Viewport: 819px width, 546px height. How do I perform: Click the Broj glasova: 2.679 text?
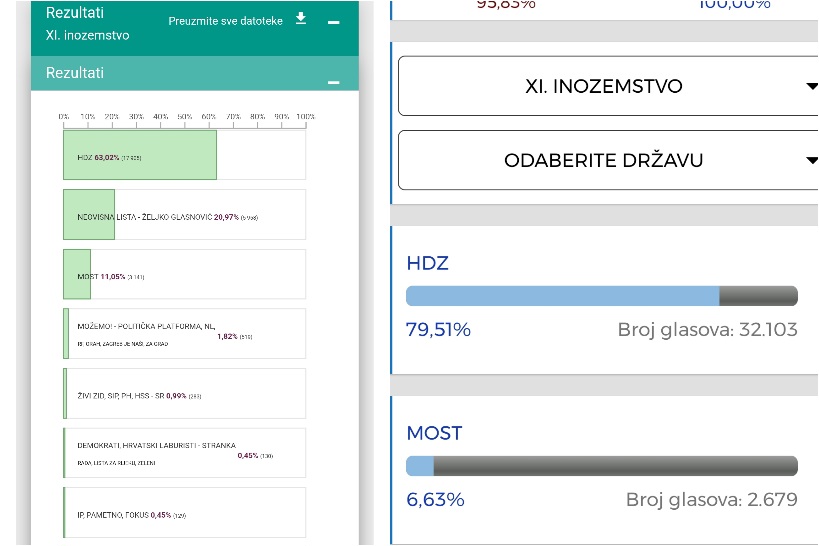[711, 499]
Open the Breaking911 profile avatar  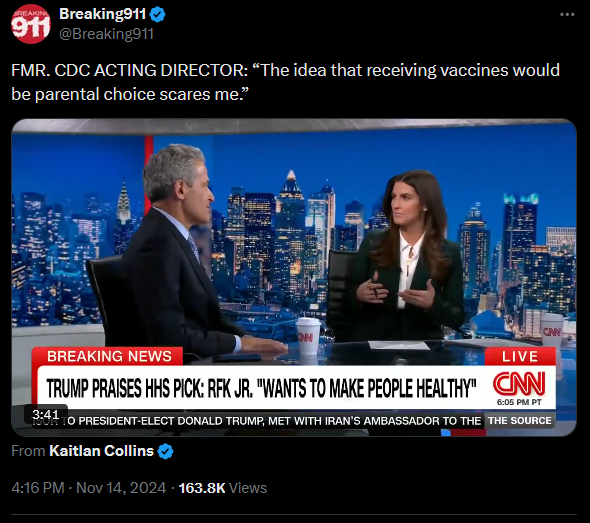click(x=30, y=24)
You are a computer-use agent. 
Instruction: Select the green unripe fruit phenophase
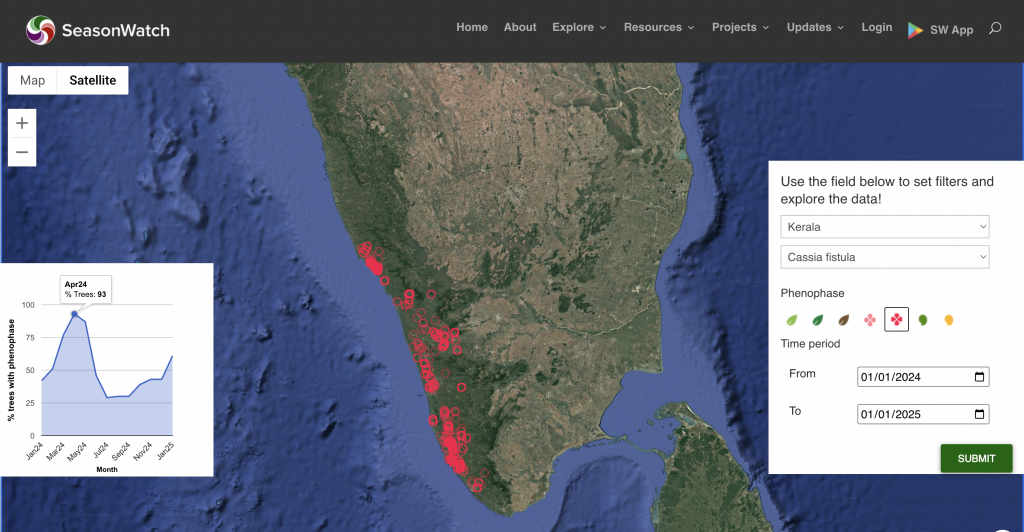923,320
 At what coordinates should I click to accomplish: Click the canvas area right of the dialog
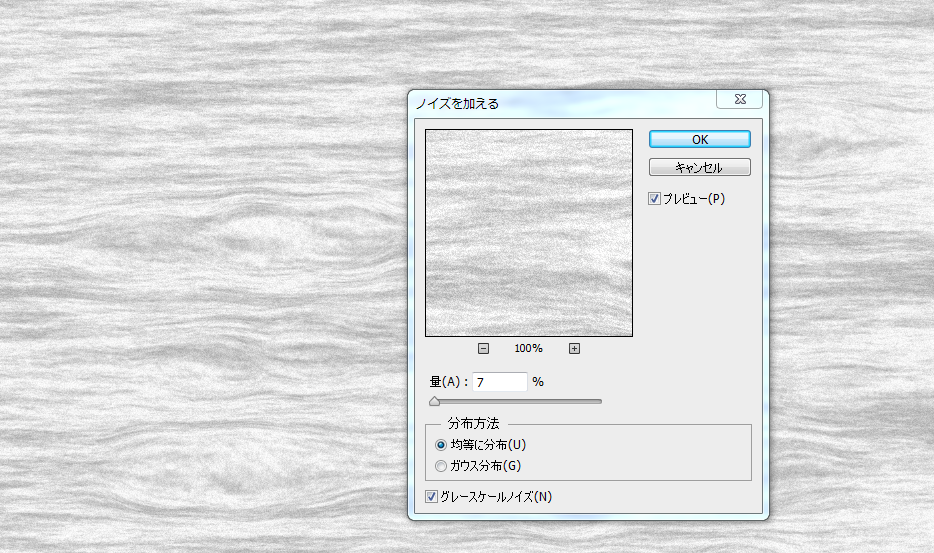pos(850,300)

○ ○ ○ ○ ○ ○ ○

Render the records as a Markdown table with the columns "Row" and "Line", starting with the line containing "You are a computer-use agent." and continuing through the end of the records. Omit blank lines and the pictures.

> RESPONSE BELOW:
| Row | Line |
|---|---|
| 1 | You are a computer-use agent.  |
| 2 | Instruction: Select the green unripe fruit phenophase |
| 3 | 923,320 |
| 4 |  At what coordinates should I click to accomplish: Click the canvas area right of the dialog |
| 5 | pos(850,300) |